_Your task_. Every record is to be printed exactly as written; pictures are to be omitted.

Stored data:
────

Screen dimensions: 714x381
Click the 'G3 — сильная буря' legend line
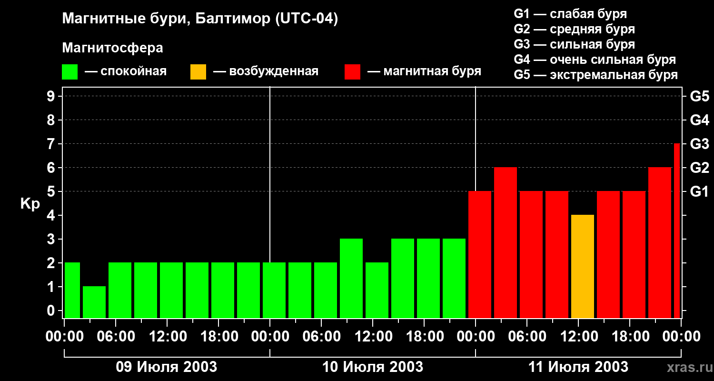[x=574, y=44]
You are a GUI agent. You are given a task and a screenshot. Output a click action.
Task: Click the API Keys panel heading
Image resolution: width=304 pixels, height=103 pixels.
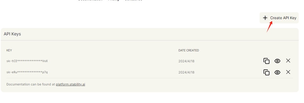(x=12, y=34)
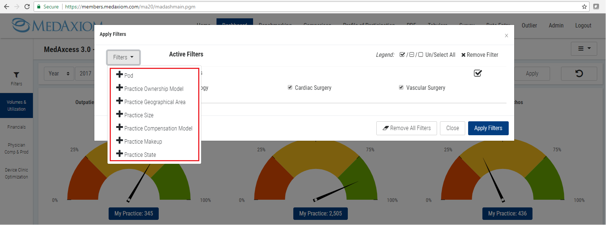Viewport: 606px width, 225px height.
Task: Toggle the select-all checkbox for filter group
Action: click(478, 73)
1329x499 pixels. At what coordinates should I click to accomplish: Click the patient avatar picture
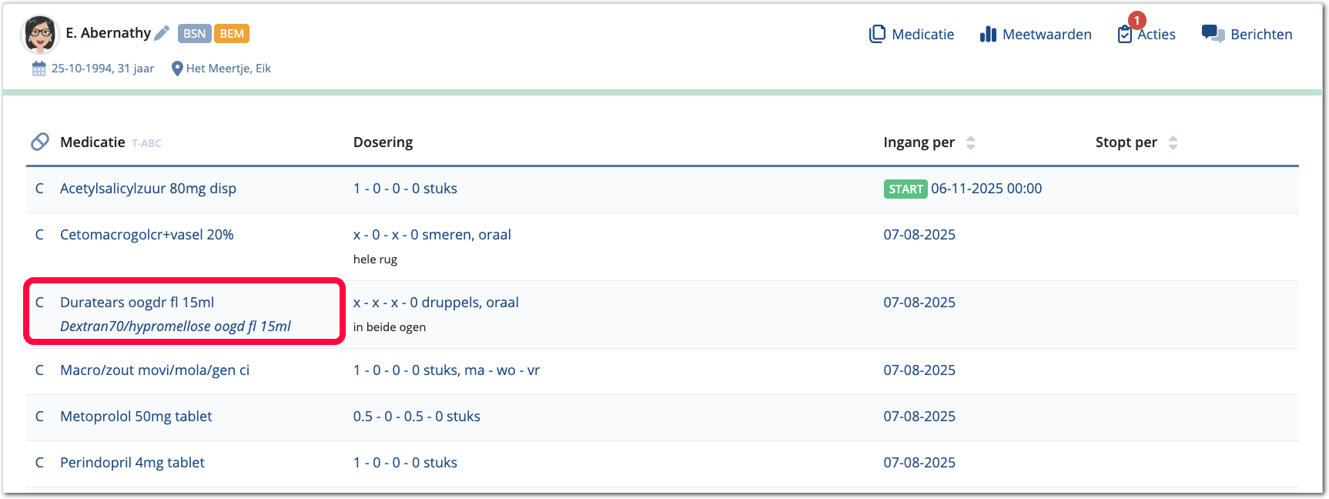pos(40,34)
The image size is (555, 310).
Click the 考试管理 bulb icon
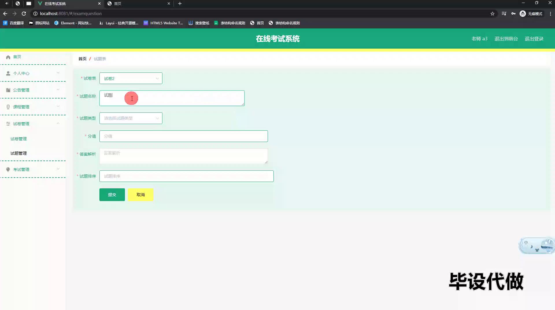8,169
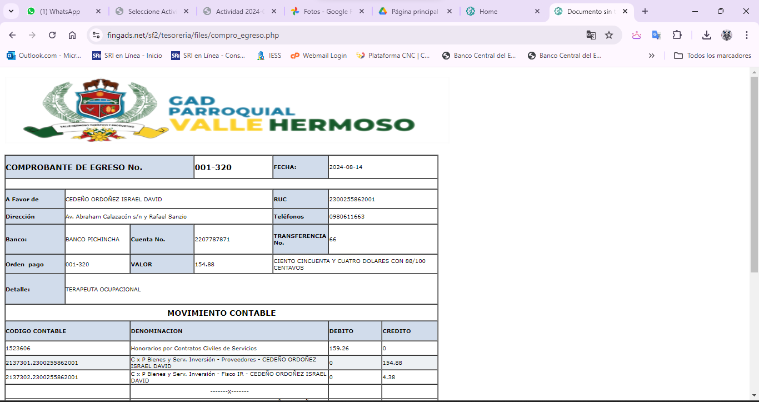Open the Extensions puzzle icon
The width and height of the screenshot is (759, 402).
[x=677, y=35]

────

_Response_.
Screen dimensions: 714x381
Click the 'G3 — сильная буря' legend line
[x=574, y=44]
You are a GUI agent. You are given a task and a screenshot. Output a click action.
Task: Click the API Keys panel heading
Image resolution: width=304 pixels, height=103 pixels.
(x=12, y=34)
Viewport: 606px width, 225px height.
Task: Toggle the select-all checkbox for filter group
Action: click(478, 73)
1329x499 pixels. At what coordinates should I click to accomplish: Click the patient avatar picture
pos(40,34)
The image size is (555, 310).
Click the 考试管理 bulb icon
8,169
Open the Extensions puzzle icon
The width and height of the screenshot is (759, 402).
[x=677, y=35]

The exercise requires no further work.